Can you render the records below as a JSON list of strings, with one string for each line and no blank lines?

* Record list
════
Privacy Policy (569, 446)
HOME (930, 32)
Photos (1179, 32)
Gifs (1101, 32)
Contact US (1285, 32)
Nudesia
════
* The answer
[
  "Privacy Policy (569, 446)",
  "HOME (930, 32)",
  "Photos (1179, 32)",
  "Gifs (1101, 32)",
  "Contact US (1285, 32)",
  "Nudesia"
]